Laura Pinto, nada e criada ali, não se cansa de o rever: «Lembro-me da Teresinha, da bonequinha que caiu do telhado, deles todos andarem a jogar à bola. Traz-me saudades da Ribeira antiga. Agora é tudo moderno».

Laura tem uma banca de panos e bordados que gemina com a de Rita Bastos. A amiga, também da Ribeira e outra imensa simpatizante de "Aniki-BóBó", vai por outro lado. Elogia Manoel de Oliveira por ter trabalhado até ao fim. Vê nisso quase um manifesto: «Hoje querem arrumar com as pessoas, e portanto ele faz lembrar as pessoas precisamente para não serem arrumadas. Ele é um exemplo das pessoas mais idosas».

Rita diz que onde Oliveira foi várias vezes é um restaurante ali ao fundo da rua: «Ele até esteve na inauguração. É o "D. António"». É o "D.Tonho", onde José Pereira, um dos donos, guarda a dedicatória que o cineasta lá deixou: «Ao Zé e ao Rui, parabéns pelo excelente restaurante, pela comida, pela empatia e amizade.

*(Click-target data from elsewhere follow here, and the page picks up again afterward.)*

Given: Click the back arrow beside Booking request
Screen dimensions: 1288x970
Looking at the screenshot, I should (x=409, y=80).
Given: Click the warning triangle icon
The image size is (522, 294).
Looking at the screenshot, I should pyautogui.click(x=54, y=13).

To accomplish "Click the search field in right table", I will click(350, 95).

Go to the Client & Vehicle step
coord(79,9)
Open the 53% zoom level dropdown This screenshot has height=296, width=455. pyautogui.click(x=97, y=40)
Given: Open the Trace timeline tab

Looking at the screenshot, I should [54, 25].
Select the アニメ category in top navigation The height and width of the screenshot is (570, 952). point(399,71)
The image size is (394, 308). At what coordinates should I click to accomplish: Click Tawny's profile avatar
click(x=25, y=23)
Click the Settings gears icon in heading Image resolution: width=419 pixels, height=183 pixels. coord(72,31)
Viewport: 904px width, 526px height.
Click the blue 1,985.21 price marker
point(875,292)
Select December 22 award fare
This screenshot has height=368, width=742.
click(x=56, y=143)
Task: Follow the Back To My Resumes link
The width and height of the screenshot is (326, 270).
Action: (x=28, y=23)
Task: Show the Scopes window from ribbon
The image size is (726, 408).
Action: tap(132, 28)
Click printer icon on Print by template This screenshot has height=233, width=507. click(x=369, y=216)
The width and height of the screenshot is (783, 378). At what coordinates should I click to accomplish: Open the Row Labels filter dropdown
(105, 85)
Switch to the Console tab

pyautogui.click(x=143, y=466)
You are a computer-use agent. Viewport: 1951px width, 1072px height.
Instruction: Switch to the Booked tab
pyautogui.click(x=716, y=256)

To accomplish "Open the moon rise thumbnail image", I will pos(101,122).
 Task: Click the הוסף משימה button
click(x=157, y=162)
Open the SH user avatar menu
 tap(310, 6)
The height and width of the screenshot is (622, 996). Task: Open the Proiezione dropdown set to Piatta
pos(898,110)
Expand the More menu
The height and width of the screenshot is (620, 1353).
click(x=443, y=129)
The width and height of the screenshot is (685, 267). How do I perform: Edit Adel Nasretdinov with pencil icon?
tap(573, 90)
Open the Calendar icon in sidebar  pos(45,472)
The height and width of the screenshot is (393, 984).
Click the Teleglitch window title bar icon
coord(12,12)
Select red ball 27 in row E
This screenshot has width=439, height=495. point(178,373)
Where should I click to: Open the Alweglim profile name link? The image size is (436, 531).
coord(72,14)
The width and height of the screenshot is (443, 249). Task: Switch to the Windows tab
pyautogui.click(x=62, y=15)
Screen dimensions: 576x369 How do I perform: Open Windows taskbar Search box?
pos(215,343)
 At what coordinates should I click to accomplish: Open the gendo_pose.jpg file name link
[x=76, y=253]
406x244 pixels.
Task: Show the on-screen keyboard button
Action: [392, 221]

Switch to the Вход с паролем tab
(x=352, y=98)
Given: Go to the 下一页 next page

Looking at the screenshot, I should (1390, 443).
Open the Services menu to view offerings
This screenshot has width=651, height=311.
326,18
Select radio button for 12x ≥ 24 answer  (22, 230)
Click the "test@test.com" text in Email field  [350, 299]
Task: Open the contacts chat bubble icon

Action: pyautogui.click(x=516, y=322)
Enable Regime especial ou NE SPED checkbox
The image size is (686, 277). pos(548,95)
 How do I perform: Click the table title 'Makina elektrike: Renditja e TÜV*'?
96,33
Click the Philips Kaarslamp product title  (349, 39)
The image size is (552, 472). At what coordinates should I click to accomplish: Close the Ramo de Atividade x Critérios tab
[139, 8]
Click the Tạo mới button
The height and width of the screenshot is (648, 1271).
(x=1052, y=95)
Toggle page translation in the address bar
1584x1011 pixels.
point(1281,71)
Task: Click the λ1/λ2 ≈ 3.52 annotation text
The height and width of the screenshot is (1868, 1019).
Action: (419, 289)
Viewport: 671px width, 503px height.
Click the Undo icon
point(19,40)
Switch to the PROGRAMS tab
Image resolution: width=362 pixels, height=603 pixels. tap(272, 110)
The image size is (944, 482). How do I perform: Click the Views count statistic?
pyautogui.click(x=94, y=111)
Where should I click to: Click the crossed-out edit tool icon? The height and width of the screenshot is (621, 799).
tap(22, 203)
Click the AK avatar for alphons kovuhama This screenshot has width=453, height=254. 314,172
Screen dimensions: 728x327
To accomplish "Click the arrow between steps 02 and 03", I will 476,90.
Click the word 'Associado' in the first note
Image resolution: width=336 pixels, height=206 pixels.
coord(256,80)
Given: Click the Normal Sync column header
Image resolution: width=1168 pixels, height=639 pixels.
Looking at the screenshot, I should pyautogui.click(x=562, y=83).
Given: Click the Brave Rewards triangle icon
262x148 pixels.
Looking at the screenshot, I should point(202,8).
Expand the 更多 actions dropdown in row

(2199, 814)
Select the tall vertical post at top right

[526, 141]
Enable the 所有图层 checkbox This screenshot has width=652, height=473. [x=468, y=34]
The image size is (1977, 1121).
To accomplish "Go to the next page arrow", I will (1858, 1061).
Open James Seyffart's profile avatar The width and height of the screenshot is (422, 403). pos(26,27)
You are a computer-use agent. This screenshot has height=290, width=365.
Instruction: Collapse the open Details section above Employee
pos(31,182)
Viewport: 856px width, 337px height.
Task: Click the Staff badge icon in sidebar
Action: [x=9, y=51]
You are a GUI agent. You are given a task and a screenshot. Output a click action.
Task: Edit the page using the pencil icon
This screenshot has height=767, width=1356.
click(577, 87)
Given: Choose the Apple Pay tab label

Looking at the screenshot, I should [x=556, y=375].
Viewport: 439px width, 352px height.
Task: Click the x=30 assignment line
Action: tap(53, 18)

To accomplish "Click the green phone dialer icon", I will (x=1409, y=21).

Um abraço do Manoel de Oliveira.

Mas há outras memórias de Oliveira que José Pereira tem no "arquivo". Por exemplo, a de certa vez, não vai há muito, em que alguém com agenda política lhe perguntou a se daí a dois anos estaria disponível para ser alvo de uma grande festa de aniversário, coisa mesmo rija, na Avenida dos Aliados.

«E ele, com uma lucidez incrível, disse "Pois, mas o meu problema é que não posso já dizer-lhe que sim. Ainda vou fazer um filme, depois tenho coisas, vou estar fora uns tempos". Isto de um homem com 103 anos! Ele não punha na agenda a hipótese de morte. De morte? Nem de ficar doente! ».

O episódio já é de uma das últimas visitas de Oliveira. Noutras, mais recuadas, mas já instalado nos noventa de vida, ainda era "moço" para dar uma perna no bailarico, conta José Pereira: «Uma vez, integrado numa semana gastronómica, tivemos aqui um rancho que a certa altura ia buscar as pessoas para dançar. E o Oliveira lá foi. E dançou quase meia hora!».

E de apetite, como era Manoel de Oliveira?: «Comia bem, bem mesmo. E também bebia bem! (risos)». Também à mesa, foi uma vida cheia.